Would you repeat the listing below verbatim and drop the images?
(Task input begins)
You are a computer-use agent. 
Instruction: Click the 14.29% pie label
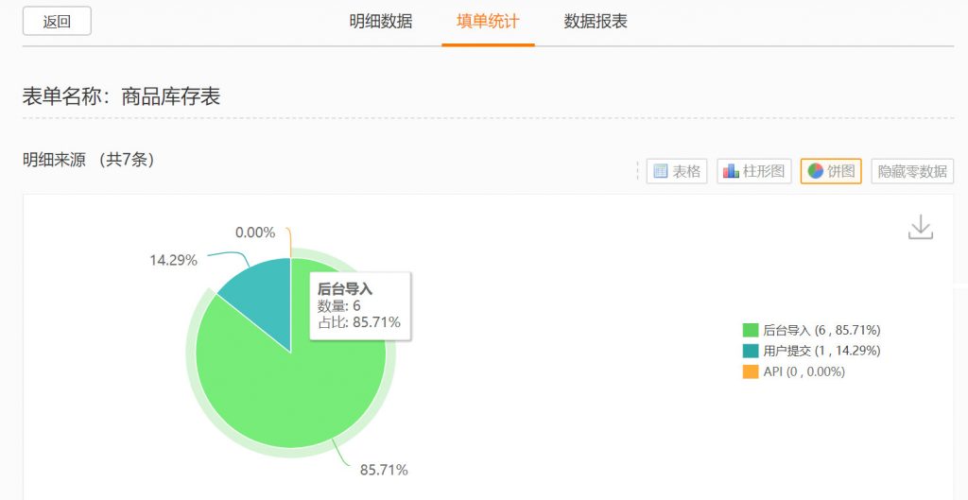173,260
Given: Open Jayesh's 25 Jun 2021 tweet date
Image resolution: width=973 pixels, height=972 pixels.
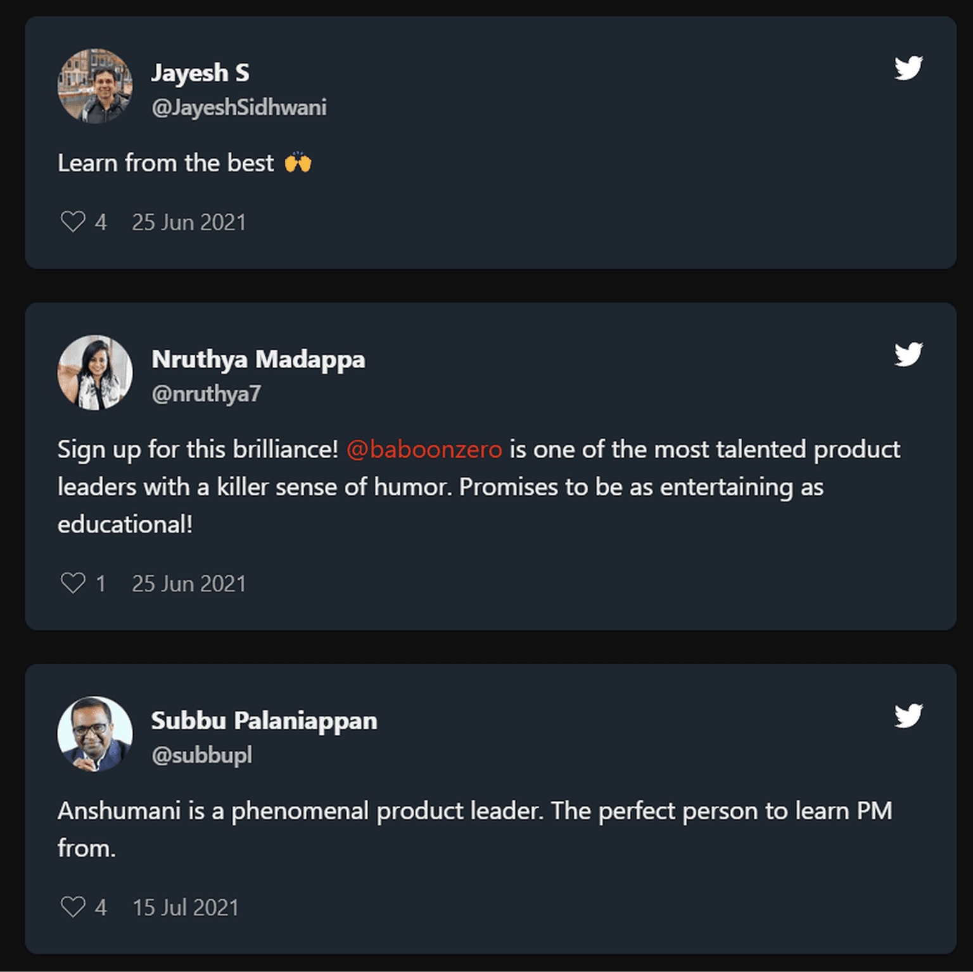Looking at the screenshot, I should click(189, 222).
(Task input ends)
__Answer space__.
You are a computer-use agent. 
Instruction: Click the 14.29% pie label
173,260
Given: Open Jayesh's 25 Jun 2021 tweet date
Image resolution: width=973 pixels, height=972 pixels.
Looking at the screenshot, I should click(189, 222).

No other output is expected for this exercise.